[Exercise data]
[Start of Attachment]

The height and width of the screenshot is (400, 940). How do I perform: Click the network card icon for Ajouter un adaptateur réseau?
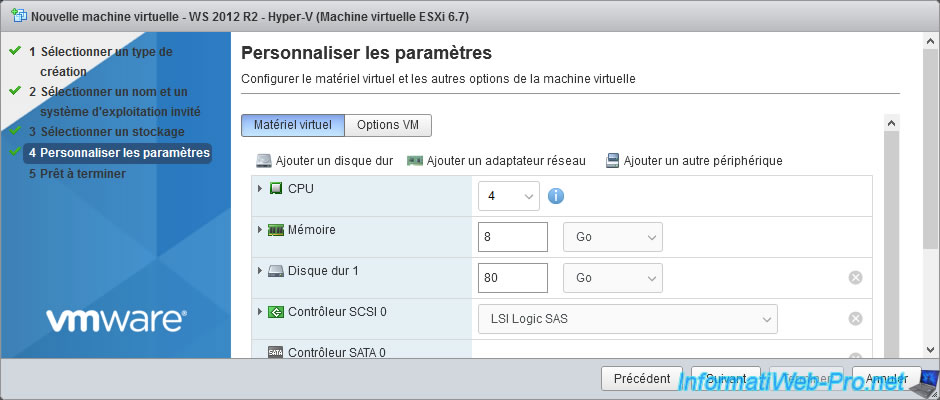(415, 161)
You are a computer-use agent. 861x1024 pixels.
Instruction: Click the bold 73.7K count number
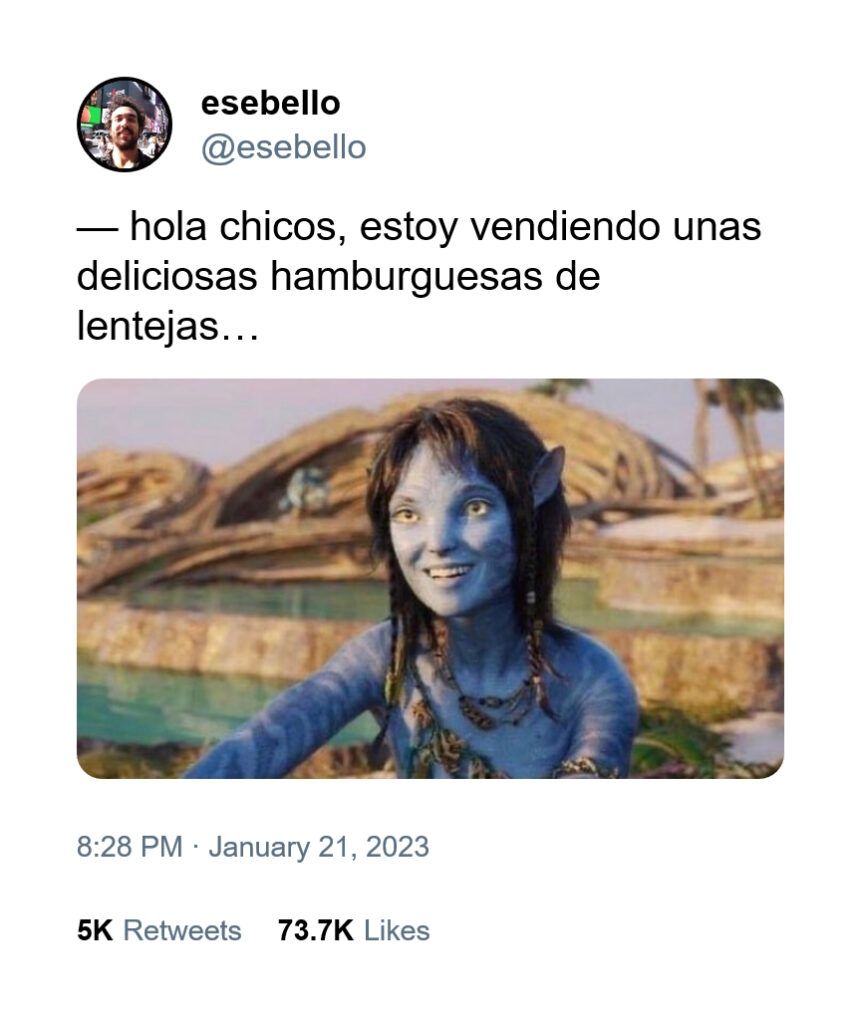[316, 930]
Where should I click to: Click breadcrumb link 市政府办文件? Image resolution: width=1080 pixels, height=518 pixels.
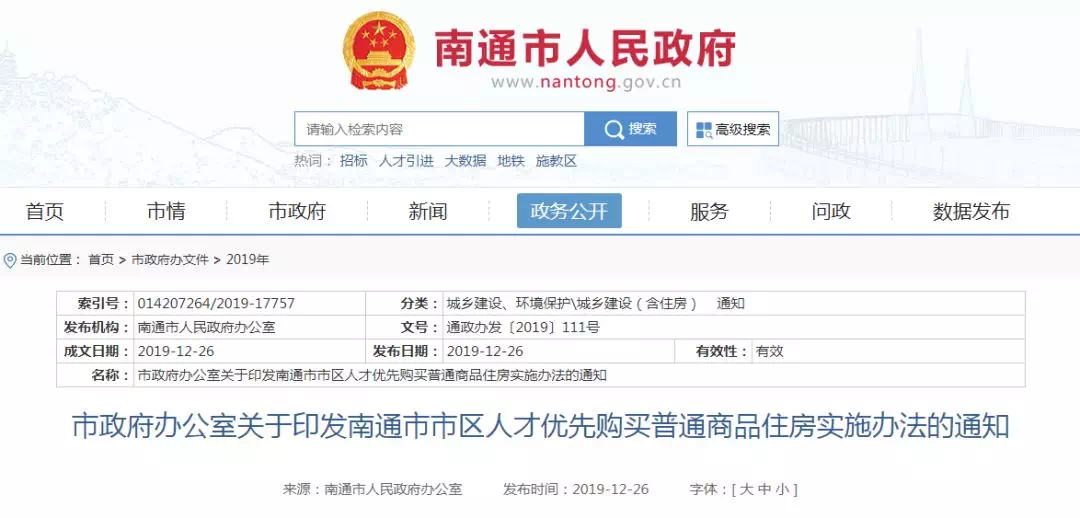coord(170,260)
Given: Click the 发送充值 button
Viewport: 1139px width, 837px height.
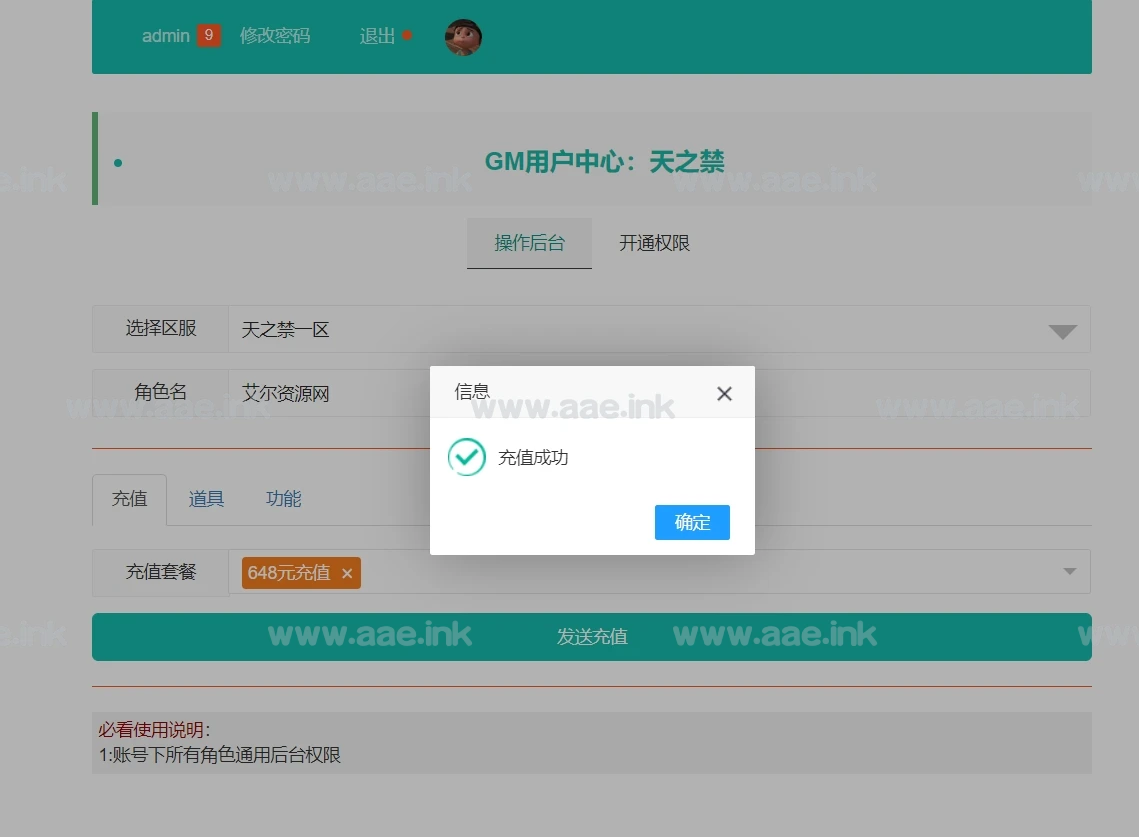Looking at the screenshot, I should (592, 637).
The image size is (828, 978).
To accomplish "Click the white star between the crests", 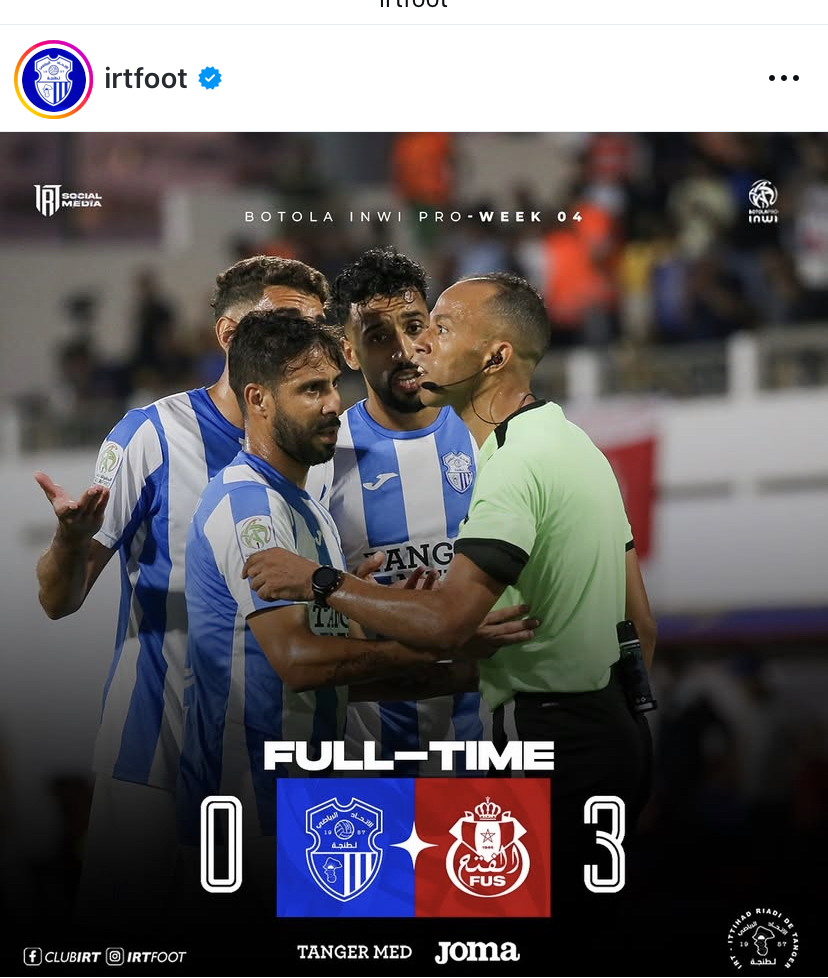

[End of Attachment]

[Task instructions]
Repeat the line containing "Viewport: 1139px width, 837px height." and every line after it up to the end of the material above, exactly as they stand, minus the pictures.

[Task result]
Viewport: 1139px width, 837px height.
Looking at the screenshot, I should (592, 637).
The image size is (828, 978).
To accomplish "Click the white star between the crests", 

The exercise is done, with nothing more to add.